:: Énoncé proposé 1 ::
Traduisez en anglais la phrase suivante, tirée du texte sur Jean Becker : « Visiblement Jean Becker cherche un style et un ton qui le démarquent de l'ombre paternelle. »

:: Texte fourni ::
BECKER JEAN (1933- )
Jean Becker est, dans les années 1950, l'assistant de Julien Duvivier, Henri Verneuil ainsi que de son père Jacques Becker. Il dirige même des plans de l'œuvre ultime de ce dernier, Le Trou (1960) dont il supervise le montage, le film n'étant sorti qu'après la mort de son auteur. Comme réalisateur, Jean Becker signe d'abord trois films policiers interprétés par Jean-Paul Belmondo au mieux de son talent : Un nommé La Rocca (1961) fait le récit d'une amitié brisée ; Échappement libre (1964) recompose, autour d'une histoire de contrebande, le couple formé avec Jean Seberg dans À bout de souffle (J.-L. Godard, 1960) ; Tendre Voyou (1966) marque déjà le changement d'image de l'acteur qui incarne ici un gigolo escroquant les riches pour vivre avec faste. Quant à Pas de caviar pour tante Olga (1965), c'est un essai de comique proche de l'absurde. Visiblement Jean Becker cherche un style et un ton qui le démarquent de l'ombre paternelle.

:: Données enregistrées ::

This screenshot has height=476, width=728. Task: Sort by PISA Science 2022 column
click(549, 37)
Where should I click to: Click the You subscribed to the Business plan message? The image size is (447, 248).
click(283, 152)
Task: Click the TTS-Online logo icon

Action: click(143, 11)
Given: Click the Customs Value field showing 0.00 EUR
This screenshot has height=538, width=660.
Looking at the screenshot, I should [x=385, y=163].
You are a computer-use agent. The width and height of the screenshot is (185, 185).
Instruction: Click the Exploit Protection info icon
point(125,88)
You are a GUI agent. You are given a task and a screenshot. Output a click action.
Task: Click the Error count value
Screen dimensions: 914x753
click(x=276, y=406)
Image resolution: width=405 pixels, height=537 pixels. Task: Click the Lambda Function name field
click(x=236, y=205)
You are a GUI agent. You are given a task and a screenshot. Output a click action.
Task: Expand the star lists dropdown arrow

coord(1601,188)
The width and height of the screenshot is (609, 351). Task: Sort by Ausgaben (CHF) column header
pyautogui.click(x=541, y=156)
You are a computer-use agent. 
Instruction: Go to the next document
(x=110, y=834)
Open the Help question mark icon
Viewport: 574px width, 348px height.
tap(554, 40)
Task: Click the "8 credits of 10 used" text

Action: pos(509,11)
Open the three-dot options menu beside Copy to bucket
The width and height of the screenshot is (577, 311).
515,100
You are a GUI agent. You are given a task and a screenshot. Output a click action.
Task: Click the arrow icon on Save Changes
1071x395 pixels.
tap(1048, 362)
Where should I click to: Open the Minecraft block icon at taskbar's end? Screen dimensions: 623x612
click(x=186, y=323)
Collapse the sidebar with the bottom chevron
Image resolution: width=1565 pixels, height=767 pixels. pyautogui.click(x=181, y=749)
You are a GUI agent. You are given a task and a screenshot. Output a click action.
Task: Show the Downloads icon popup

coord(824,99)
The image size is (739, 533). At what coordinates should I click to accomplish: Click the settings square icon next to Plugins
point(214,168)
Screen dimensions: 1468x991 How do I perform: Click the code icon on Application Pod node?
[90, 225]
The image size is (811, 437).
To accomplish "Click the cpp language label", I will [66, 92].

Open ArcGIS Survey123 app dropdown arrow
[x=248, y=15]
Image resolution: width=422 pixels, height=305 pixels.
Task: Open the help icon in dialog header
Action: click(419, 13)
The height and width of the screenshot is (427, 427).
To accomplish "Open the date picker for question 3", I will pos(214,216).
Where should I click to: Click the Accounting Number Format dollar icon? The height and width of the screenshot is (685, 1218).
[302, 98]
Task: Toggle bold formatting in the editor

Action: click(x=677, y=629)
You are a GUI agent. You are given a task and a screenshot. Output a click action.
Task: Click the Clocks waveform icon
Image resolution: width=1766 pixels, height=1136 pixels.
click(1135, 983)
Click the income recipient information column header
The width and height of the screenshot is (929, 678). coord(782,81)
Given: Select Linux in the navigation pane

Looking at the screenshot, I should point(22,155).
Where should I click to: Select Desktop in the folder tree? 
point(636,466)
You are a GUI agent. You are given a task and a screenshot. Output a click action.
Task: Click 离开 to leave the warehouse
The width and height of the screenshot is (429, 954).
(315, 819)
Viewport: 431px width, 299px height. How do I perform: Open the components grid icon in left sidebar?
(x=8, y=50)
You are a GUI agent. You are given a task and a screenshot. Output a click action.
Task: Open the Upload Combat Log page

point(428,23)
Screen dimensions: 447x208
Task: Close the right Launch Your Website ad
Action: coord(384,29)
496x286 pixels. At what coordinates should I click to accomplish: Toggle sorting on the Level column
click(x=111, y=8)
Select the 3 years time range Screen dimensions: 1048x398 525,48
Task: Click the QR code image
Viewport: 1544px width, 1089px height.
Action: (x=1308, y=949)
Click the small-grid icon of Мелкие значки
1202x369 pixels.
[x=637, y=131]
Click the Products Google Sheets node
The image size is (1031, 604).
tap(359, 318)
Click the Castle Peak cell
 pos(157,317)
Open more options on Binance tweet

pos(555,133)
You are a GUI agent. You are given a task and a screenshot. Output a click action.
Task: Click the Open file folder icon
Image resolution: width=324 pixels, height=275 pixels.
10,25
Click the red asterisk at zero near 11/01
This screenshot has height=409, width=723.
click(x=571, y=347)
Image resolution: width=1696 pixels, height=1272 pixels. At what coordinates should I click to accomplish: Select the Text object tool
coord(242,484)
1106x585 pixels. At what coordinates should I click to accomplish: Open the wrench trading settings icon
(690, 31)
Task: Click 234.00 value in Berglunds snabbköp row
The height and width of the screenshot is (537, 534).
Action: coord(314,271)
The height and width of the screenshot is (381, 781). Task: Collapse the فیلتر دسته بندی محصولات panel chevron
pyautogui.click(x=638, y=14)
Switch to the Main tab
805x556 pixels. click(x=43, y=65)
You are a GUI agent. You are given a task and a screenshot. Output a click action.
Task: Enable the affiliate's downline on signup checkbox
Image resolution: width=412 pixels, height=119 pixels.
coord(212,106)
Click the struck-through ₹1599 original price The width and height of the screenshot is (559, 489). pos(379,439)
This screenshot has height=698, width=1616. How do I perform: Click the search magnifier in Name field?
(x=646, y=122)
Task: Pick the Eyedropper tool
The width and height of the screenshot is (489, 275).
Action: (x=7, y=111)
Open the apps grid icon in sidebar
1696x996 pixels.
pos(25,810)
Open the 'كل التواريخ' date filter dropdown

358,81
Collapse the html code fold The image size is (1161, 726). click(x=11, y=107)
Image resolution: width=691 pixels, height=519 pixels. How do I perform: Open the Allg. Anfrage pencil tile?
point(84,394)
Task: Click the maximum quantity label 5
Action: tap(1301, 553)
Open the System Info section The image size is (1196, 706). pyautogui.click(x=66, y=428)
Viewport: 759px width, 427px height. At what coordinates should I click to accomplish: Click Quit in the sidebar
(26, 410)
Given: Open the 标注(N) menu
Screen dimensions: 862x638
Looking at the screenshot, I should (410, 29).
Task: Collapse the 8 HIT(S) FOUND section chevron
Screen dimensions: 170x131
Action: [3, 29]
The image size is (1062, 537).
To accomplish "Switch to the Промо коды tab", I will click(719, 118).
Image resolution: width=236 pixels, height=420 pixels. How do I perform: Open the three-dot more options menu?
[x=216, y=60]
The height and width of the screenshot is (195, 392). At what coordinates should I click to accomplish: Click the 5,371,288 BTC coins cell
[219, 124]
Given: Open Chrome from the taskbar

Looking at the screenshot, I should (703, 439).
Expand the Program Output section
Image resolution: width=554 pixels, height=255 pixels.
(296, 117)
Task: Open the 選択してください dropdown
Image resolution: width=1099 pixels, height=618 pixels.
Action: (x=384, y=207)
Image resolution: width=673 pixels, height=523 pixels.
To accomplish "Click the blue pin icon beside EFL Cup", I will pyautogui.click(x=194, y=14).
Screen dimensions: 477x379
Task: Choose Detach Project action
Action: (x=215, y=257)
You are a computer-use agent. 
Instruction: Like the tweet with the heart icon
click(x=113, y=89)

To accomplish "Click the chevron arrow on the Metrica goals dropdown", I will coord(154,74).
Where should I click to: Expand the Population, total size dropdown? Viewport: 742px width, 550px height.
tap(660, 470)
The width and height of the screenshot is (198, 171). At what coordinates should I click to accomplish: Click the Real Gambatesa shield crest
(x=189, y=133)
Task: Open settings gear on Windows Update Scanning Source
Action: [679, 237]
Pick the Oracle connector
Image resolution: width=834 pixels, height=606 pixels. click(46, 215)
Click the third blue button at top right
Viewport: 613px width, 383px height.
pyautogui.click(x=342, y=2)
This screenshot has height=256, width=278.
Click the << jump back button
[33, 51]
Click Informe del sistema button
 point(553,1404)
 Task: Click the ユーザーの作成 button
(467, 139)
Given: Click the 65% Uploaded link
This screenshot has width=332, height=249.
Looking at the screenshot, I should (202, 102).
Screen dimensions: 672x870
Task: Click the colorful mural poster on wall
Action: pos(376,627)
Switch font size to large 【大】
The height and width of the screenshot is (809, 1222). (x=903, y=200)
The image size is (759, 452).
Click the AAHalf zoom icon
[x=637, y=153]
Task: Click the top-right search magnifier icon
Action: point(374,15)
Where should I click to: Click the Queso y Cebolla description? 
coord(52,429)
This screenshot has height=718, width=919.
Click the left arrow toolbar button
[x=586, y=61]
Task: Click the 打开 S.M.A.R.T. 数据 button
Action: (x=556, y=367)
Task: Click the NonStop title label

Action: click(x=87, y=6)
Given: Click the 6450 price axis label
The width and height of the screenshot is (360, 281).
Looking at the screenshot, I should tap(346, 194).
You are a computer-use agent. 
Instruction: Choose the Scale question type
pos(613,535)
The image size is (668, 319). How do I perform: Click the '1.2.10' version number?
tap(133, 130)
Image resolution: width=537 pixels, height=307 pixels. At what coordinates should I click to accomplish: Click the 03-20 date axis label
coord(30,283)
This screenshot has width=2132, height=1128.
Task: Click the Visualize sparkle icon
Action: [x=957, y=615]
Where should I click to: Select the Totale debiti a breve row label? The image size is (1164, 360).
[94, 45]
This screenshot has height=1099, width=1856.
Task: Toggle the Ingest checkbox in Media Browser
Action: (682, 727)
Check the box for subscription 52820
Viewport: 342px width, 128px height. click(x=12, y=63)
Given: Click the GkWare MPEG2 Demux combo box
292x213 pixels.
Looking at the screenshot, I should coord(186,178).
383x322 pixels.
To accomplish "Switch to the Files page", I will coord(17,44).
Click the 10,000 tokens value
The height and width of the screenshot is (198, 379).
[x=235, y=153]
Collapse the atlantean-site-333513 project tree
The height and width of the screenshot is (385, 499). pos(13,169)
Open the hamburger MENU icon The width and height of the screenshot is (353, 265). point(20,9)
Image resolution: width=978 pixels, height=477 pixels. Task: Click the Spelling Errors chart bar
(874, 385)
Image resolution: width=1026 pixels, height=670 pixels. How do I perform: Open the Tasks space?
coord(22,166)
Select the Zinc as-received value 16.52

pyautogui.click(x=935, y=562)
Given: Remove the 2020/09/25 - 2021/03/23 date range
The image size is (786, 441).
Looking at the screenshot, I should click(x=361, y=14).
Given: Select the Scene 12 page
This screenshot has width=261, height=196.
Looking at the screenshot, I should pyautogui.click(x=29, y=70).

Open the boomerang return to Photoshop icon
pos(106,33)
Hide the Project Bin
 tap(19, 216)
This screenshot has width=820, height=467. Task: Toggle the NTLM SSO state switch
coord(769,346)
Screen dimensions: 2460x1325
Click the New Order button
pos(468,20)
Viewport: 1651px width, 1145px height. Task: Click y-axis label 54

:: Énoncé proposé 2 ::
Recopiez à l'identique la partie du listing qui s'ouvre sur la ligne contenant « This screenshot has height=698, width=1616. » et se termine par la ligne contenant « Action: (x=384, y=207) », ces deux lignes comprises.

:: Corrigé complet 1 ::
Clearly, Jean Becker is looking for a style and a tone that set him apart from his father's shadow.

:: Corrigé complet 2 ::
This screenshot has height=698, width=1616. How do I perform: Click the search magnifier in Name field?
(x=646, y=122)
Task: Pick the Eyedropper tool
The width and height of the screenshot is (489, 275).
Action: (x=7, y=111)
Open the apps grid icon in sidebar
1696x996 pixels.
pos(25,810)
Open the 'كل التواريخ' date filter dropdown

358,81
Collapse the html code fold The image size is (1161, 726). click(x=11, y=107)
Image resolution: width=691 pixels, height=519 pixels. How do I perform: Open the Allg. Anfrage pencil tile?
point(84,394)
Task: Click the maximum quantity label 5
Action: tap(1301, 553)
Open the System Info section The image size is (1196, 706). pyautogui.click(x=66, y=428)
Viewport: 759px width, 427px height. At what coordinates should I click to accomplish: Click Quit in the sidebar
(26, 410)
Given: Open the 标注(N) menu
Screen dimensions: 862x638
Looking at the screenshot, I should (410, 29).
Task: Collapse the 8 HIT(S) FOUND section chevron
Screen dimensions: 170x131
Action: [3, 29]
The image size is (1062, 537).
To accomplish "Switch to the Промо коды tab", I will click(719, 118).
Image resolution: width=236 pixels, height=420 pixels. How do I perform: Open the three-dot more options menu?
[x=216, y=60]
The height and width of the screenshot is (195, 392). At what coordinates should I click to accomplish: Click the 5,371,288 BTC coins cell
[219, 124]
Given: Open Chrome from the taskbar

Looking at the screenshot, I should (703, 439).
Expand the Program Output section
Image resolution: width=554 pixels, height=255 pixels.
(296, 117)
Task: Open the 選択してください dropdown
Image resolution: width=1099 pixels, height=618 pixels.
Action: (x=384, y=207)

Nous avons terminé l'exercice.